Wie kriegt man dieses wahre Ich denn raus? Das ist ja gar nicht so einfach. Da treten Algorithmen auf den Plan, sprich die Idee, dass es da jetzt eine neue Entität gibt, nämlich die künstliche Intelligenz, die uns und unsere großen Datenmengen so gut analysieren kann, dass sie so etwas wie einen Wesenskern von uns analysieren kann, also ausfindig machen kann, wer wir wirklich sind.

Algorithmen sollen den Wesenskern erfassen

Das ist die uralte Idee des Wesenskerns, die von den Neurowissenschaften eigentlich längst beerdigt wurde. Da hieß es dann, man kann vielleicht so etwas wie ein Bewusstsein messen, aber mehr auch nicht. Trotzdem war es aber für Menschen immer, auch in den letzten Jahrzehnten, eine Gewissheit, dass jeder Mensch eine Art von Einzigartigkeit hat, woran man diesen Menschen wiedererkennen kann – Liebenden war das bisher vorbehalten, einander wirklich zu "erkennen".
Und jetzt tritt eine neue Entität an, künstliche Intelligenz, und sagt, das können wir auch, wir können Menschen sogar besser erkennen, als es sehr nahestehende Menschen tun. Da gab es vor ein paar Jahren diese Studie von Facebook: Facebook kennt dich besser als dein Partner oder deine Familienmitglieder. Das ist natürlich ein großes Versprechen, zu sagen, wir können so etwas wie den Wesenskern eines Menschen über den Tod hinaus am Leben erhalten.
Das ist nichts anderes als zu sagen: Wir können die Seele eines Menschen lebendig halten, die ist nicht mehr Gott vorbehalten nach dem Tod, sondern kann auf Erden weiterleben. Ein großes Versprechen.

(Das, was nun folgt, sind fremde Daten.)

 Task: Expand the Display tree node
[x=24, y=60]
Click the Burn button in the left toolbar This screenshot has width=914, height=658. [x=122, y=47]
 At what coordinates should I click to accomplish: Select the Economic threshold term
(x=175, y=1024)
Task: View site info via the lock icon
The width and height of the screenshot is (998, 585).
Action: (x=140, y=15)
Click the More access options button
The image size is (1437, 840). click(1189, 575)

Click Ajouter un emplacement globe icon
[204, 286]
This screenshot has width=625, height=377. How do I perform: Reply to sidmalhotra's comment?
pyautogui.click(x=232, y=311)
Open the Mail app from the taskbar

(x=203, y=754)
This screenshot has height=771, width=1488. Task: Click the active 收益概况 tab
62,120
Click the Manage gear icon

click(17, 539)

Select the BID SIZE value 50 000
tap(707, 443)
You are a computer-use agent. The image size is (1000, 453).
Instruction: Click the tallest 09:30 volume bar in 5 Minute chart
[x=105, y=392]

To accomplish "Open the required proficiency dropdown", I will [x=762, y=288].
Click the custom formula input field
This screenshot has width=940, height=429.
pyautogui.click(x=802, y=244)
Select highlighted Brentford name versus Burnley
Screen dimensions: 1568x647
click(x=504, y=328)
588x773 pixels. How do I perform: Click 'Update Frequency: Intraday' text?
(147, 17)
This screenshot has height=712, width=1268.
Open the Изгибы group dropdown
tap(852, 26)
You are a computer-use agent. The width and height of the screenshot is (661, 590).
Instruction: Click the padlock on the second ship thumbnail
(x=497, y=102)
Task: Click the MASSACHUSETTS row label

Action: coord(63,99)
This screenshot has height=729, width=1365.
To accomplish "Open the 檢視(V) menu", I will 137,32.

Psychologische Gefahren und überraschende Momente

von Billerbeck: Das Ziel einiger dieser Firmen ist ja, tatsächlich, den Tod abzuschaffen, uns also unsterblich zu machen. Da fragt man sich: Sollten wir wirklich so weit gehen, oder sollten wir solchen Versuchen doch etwas entgegensetzen und besser den Riegel vorschieben und für unsere Sterblichkeit kämpfen?
Block: Ja, tatsächlich ist das eine sehr widersprüchliche Entwicklung. Wir haben aber die Erfahrung gemacht während unserer Recherche, dass es neben sehr, sehr vielen Gefahren – psychologischen Gefahren, Gefahren, dass wir das Leben nicht mehr wertschätzen durch die unendliche Verlängerung – auch immer wieder überraschende positive Entwicklungen gab. Wir haben Menschen getroffen, die durch diese Unsterblichkeitstechnologie angefangen haben, ihr Leben tatsächlich zu reflektieren.
Der Tod ist immer noch sehr tabuisiert in unserer Gesellschaft, es wird kaum darüber geredet, wir kriegen kaum freie Tage, nachdem ein nahestehender Mensch gestorben ist, in denen wir trauern können. Man hat das Gefühl, der Tod hat im Kapitalismus keinen Platz gefunden, weil er nicht auszuschlachten ist, und deswegen drängt man ihn schnell weg.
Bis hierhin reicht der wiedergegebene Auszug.